→ **ACTIVITY**: Every line of the entries below that mentions "with" is to be copied out.

[Stored items]
==*==
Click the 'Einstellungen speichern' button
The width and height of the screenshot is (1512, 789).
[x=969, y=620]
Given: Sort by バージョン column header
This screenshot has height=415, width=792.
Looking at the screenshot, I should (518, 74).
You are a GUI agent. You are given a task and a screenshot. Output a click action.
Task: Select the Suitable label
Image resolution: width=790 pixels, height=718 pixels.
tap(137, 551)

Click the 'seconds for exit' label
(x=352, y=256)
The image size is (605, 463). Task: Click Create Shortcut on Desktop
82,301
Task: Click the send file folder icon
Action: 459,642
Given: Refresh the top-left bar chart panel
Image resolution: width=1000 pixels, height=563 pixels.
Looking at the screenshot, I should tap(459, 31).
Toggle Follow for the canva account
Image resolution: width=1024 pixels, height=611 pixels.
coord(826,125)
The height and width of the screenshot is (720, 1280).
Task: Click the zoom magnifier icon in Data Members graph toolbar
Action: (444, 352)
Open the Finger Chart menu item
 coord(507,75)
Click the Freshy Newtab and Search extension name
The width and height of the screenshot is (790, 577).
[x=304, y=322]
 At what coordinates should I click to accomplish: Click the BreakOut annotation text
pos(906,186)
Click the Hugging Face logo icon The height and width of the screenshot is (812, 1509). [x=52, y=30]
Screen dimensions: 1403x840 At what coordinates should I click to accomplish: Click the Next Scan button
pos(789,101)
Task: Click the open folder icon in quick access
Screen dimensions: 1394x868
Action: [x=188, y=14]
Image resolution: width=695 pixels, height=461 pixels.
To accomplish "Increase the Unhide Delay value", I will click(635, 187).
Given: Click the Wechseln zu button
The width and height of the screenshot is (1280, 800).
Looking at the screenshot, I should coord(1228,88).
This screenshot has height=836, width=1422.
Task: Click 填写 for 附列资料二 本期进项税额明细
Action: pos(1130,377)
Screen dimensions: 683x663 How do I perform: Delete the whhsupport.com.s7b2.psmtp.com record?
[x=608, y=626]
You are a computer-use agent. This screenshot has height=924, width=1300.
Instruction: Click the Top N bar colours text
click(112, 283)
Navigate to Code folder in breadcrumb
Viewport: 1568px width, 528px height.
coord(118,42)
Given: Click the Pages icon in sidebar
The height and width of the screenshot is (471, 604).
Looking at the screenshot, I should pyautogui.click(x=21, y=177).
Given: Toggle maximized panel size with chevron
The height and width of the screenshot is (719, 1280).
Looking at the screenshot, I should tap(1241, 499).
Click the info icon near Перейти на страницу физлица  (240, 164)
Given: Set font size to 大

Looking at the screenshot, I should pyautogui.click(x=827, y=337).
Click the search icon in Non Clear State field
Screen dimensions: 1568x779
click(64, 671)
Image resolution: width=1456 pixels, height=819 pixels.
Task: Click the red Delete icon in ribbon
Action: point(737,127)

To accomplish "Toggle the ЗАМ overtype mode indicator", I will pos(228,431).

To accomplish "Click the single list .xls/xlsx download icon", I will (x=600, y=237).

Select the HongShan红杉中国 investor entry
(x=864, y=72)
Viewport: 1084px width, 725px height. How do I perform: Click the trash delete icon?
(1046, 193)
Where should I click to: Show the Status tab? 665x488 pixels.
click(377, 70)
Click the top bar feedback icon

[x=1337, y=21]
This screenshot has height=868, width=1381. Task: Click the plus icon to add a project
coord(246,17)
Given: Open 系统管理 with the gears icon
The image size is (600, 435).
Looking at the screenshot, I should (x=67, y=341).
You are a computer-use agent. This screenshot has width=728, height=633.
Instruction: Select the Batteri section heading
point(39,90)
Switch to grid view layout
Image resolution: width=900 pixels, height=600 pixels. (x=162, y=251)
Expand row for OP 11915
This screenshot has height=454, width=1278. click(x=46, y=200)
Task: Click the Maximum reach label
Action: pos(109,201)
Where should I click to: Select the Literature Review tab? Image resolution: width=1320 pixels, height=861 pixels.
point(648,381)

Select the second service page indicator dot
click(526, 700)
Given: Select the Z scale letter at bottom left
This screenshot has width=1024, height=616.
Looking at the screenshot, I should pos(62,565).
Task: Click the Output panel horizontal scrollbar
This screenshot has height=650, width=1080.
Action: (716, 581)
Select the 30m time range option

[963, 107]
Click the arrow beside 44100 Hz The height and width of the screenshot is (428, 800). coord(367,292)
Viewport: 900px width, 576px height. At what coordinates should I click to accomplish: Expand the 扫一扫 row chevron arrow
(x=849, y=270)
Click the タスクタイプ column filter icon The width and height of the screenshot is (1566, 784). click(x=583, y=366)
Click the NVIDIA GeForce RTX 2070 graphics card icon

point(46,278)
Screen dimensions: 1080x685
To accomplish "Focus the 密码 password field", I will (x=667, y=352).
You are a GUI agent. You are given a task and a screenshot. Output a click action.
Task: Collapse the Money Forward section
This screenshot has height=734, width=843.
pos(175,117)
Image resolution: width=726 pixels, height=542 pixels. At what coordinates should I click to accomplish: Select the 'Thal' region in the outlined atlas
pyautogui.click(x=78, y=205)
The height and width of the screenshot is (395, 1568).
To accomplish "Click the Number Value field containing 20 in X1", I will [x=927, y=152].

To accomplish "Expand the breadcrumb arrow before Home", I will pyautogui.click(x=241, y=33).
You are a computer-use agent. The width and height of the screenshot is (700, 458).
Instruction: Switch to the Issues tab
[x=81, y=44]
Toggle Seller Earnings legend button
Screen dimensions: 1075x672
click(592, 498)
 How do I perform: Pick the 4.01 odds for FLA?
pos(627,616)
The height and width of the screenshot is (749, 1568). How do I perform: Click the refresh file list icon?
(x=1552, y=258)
==*==
→ **YOUR SOLUTION**:
Given: Toggle maximized panel size with chevron
Given: Open 系统管理 with the gears icon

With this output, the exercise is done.